When Wynne defended him on talk radio, a grateful Ford rang her up and asked for advice.

“He called me after that, and he thanked me for what I said,” Wynne recalls. “He says, ‘Do you have any advice?’

“I said, ‘Are you really asking that?’ And he said, ‘Yes.’

“I said, ‘So you need to be out at the microphone. With Christine Elliot your (health) minister there, and you need to be there every day. Because people need to understand what’s going on.’”

Whether Ford heeded her or not, “That is what he ended up doing because that is what you have to do.”

There is more warmth from Ford than from the New Democratic Party’s Andrea Horwath, with whom Wynne shared a tense relationship during the Liberal minority government she helmed until 2014, before winning a majority at the NDP’s expense:

“Andrea and I have never had a close collegial relationship,” she says, choosing her words carefully. “But we’re perfectly civil.”

Wynne made history as Ontario’s first woman premier and (openly) gay leader in 2013. She was the big winner of an unexpected majority government in 2014, and a big loser in 2018 as the Liberal dynasty belatedly died.

Victorious in 2013 and 2014. Vilified in 2018. Valued again in 2022?

Everything old is new again. The pioneering ideas Wynne fought in vain for are back in vogue after the realities of the pandemic:

Child care. Check.

Pharmacare. Check.

Paid sick days. Check.

Minimum wage increases. Check.

Basic income support. Check.

Wynne’s defeat led to the demise of her reforms in all these areas, as Ford’s Tories systematically dismantled what she had built. Within days of taking power, the PCs pulled the plug on her OHIP+ drug program and then went down the list.

Now, in the cold light of COVID, they are coming back — federally, provincially, or both — even if only partly. And belatedly.

Was Wynne ahead of her time? Or was she the wrong leader for the wrong time?

The former premier has had four years to ponder her rise and fall from power.

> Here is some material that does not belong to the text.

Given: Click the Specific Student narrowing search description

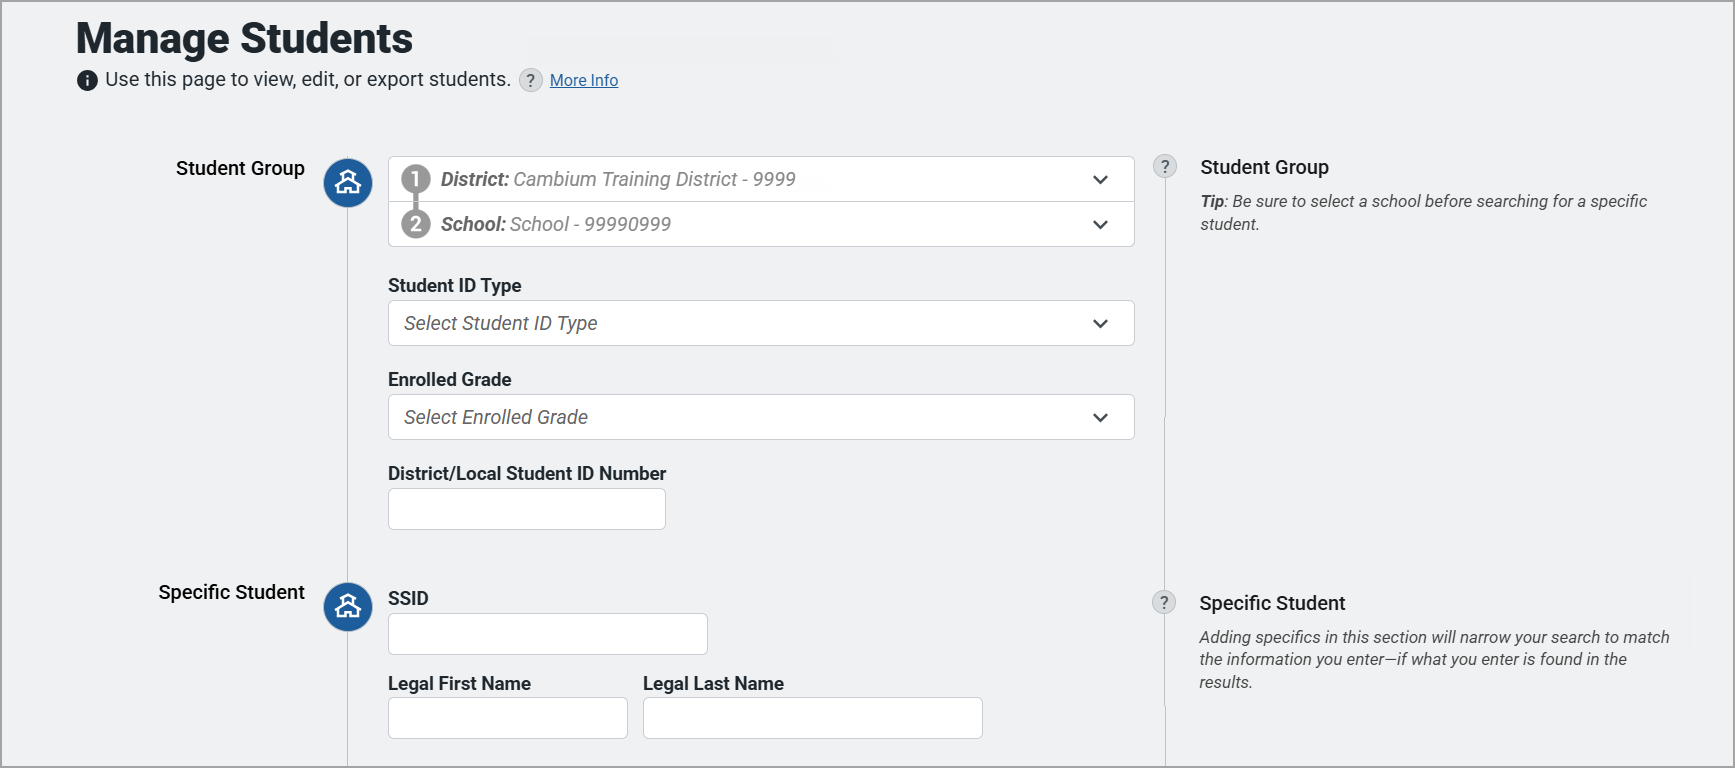Looking at the screenshot, I should [1433, 659].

Today, her corner office is quiet, the buzz is long gone, the long lineups of people and players importuning her for private time and public money are no more.

But Wynne is still on the job. She strides out of her forlorn office to meet cancer survivors on the legislature’s front lawn, lobbying for better government supports. She stops and talks — and listens — to 30 activists, each telling their stories, one at a time.

Hearing them out, does she feel regrets? Does the unfinished business of government weigh her down?

“Emotionally, I respond with ‘I wish we’d been able to do more, I wish I’d done it sooner, I wish we’d done it bigger.’ But rationally, when I look at what we tackled, we tried to do a lot — you (the media) told me that we did too much!’

“People don’t want that much change,” she says. “We were trying to take a leadership role, we were trying to push on where public opinion was and understand where public opinion was going.”

Wynne says she is still listening and learning, notably by teaching a third-year politics course at the University of Toronto. Leaving the legislature behind after a morning of debates and protests, she walks across campus, accosted by admirers:

“I’m a big fan!” a man calls out as she walks to class.

Seated around a long table, 20 students debate political ethics as Wynne presides — not unlike the cabinet meetings she convened when in power. These students were in high school when Wynne ran the province, and they were in elementary school when she served as education minister.

Now, she is trying to impart the realities of politics: “I want you to understand where I’ve been coming from,” she tells them, before offering a preview of her final speech.

“What I’m going to say to my colleagues in the legislature is that our job is to shine some light. The extent to which we divide, rather than shine that light, is the extent to which we fail….

“Tearing each other down, distorting reality for political gain, serves no one. There may be short term political benefit but no lasting good comes from generating more anger and hostility.”